Every game using an engine will want its GUI controls to look different. With the drawing code encapsulated in one single class all that''s necessary to change the appearance of every single control is to subclass that drawing class. With every control defining its appearance in its class, you''d have to subclass every single control. That would certainly be more logical, meaning that the OO model of the code would make more sense, but encapsulating the drawing code in a single class is much easier and requires less work to change the appearance of controls.



- Christoph

---
Teamwork Software - Stuff That Does Something
quote:Original post by Captain Nuss
quote:Original post by Mayrel
If your system is going to be object oriented, you can''t have a single class that is responsible for defining the appearance of all the widgets. That would be silly, because each time you add a new widget, you need to modify that class.

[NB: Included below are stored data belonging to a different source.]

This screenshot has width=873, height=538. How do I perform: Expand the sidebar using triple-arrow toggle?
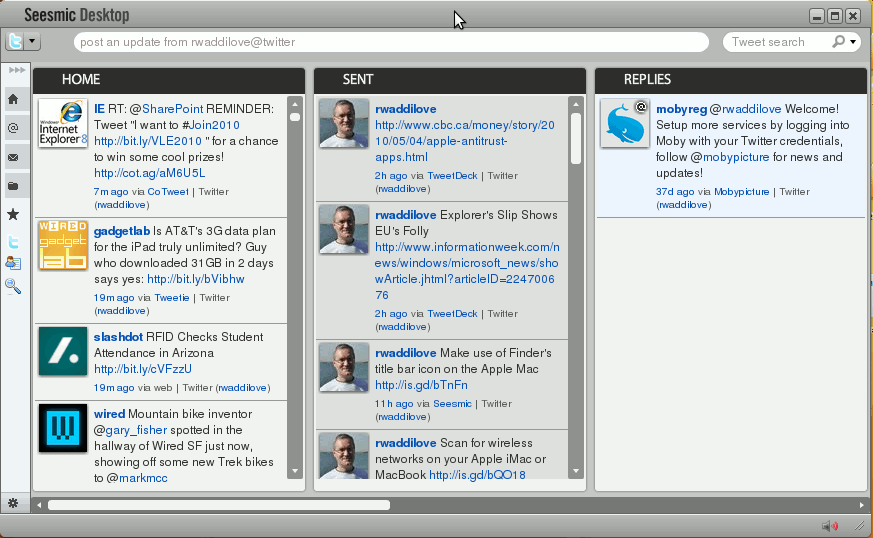point(17,70)
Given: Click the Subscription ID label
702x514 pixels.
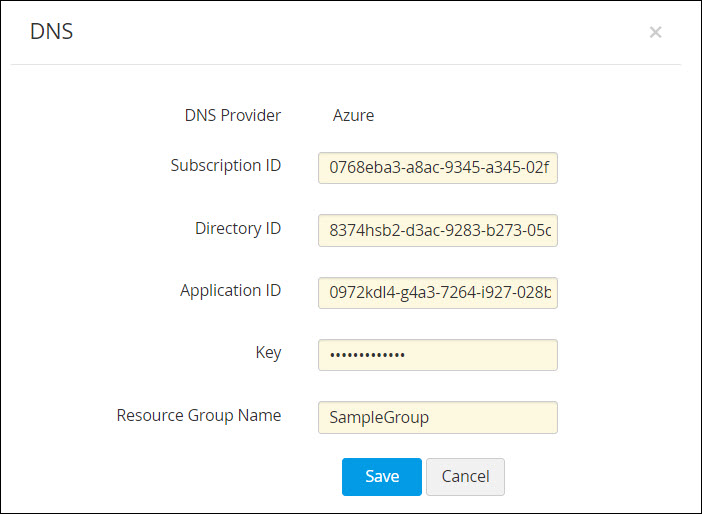Looking at the screenshot, I should pos(226,165).
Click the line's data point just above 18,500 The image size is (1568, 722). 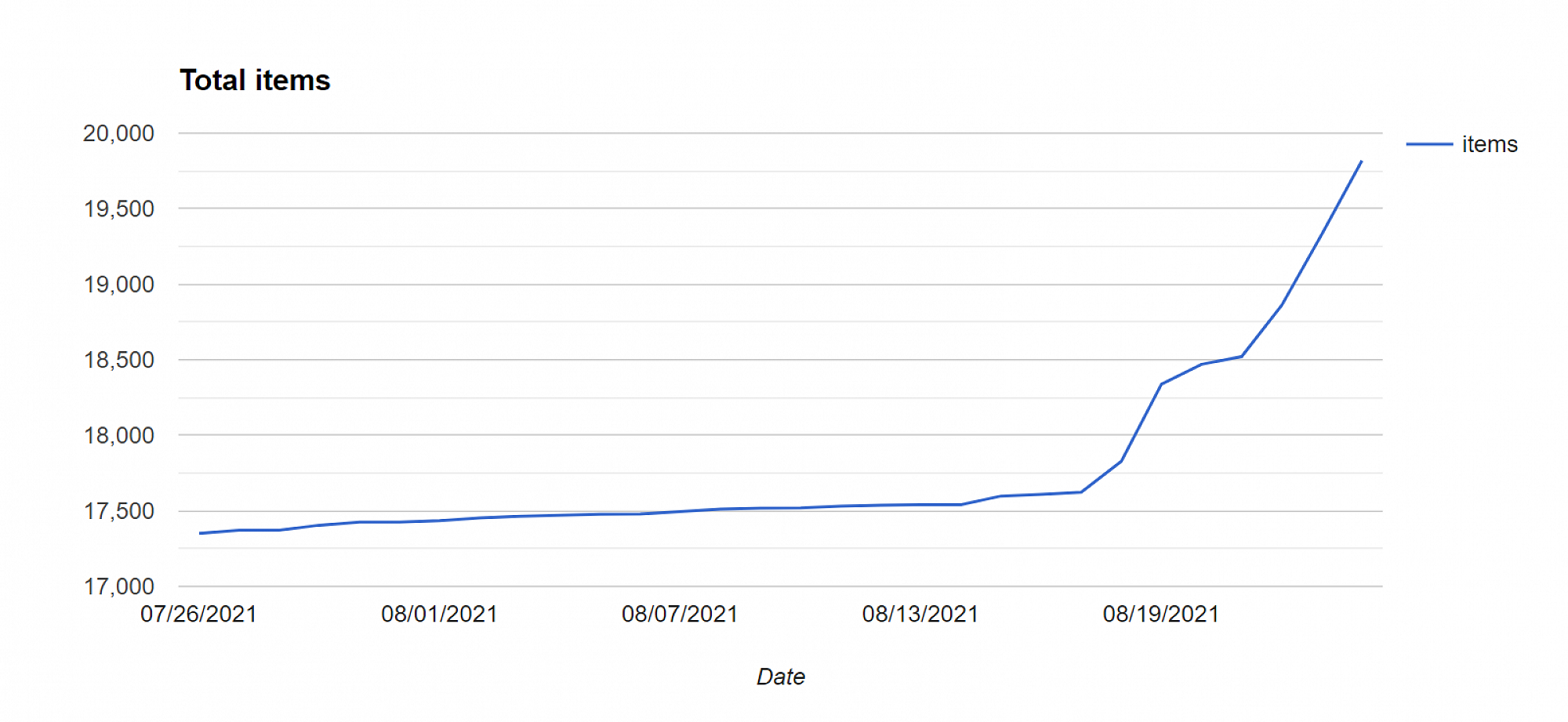(1241, 357)
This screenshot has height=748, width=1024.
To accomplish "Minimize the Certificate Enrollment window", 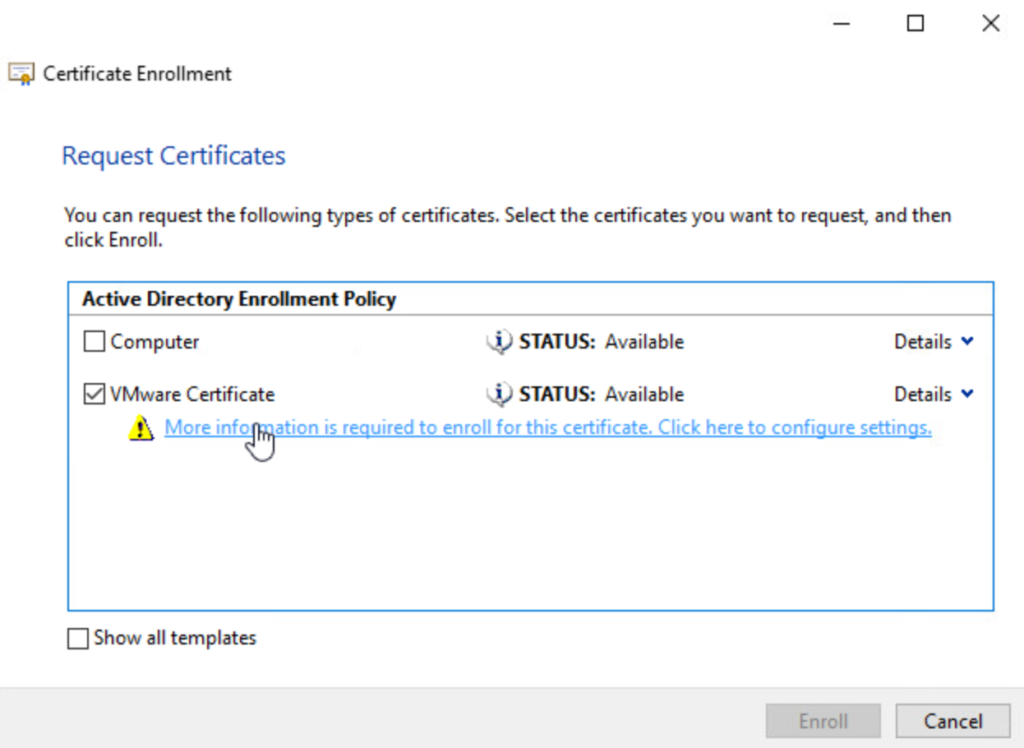I will (x=839, y=24).
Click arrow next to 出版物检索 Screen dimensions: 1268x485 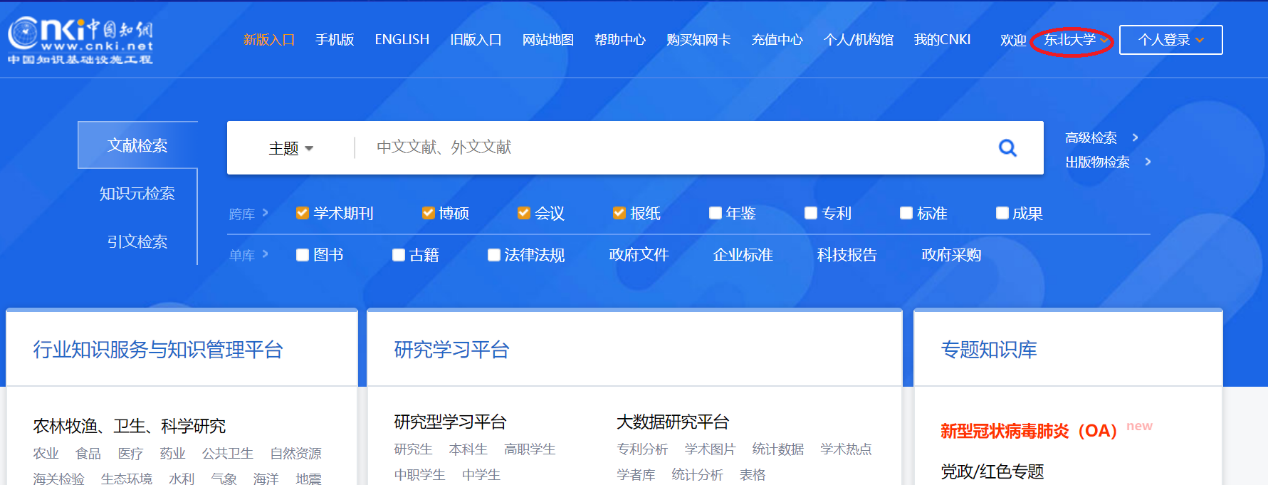[x=1148, y=162]
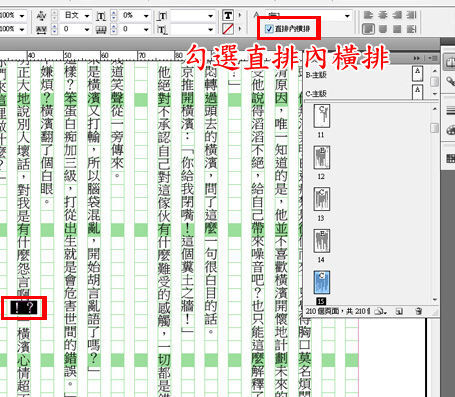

Every game using an engine will want its GUI controls to look different. With the drawing code encapsulated in one single class all that''s necessary to change the appearance of every single control is to subclass that drawing class. With every control defining its appearance in its class, you''d have to subclass every single control. That would certainly be more logical, meaning that the OO model of the code would make more sense, but encapsulating the drawing code in a single class is much easier and requires less work to change the appearance of controls.


I refute this.

It''s easier if you somehow do less coding with the single-class approach. But, in reality, you don''t. When a single class is responsible for defining the appearance of all the controls, that class must contain code to render all the controls. This is no less code than is required with putting code to generate the appearance in the object itself.

The disadvantages are obvious -- you have to modify existing code if you want to add a new control to your system.

The only conceivable advantage with a single-class approach is when storing rendering data and functions that are common to all controls on them -- a class that provides visual builing blocks for controls, whilst the controls themselves state how they are put together. If you read the rest of my post, you''ll notice that I advocated just such a technique.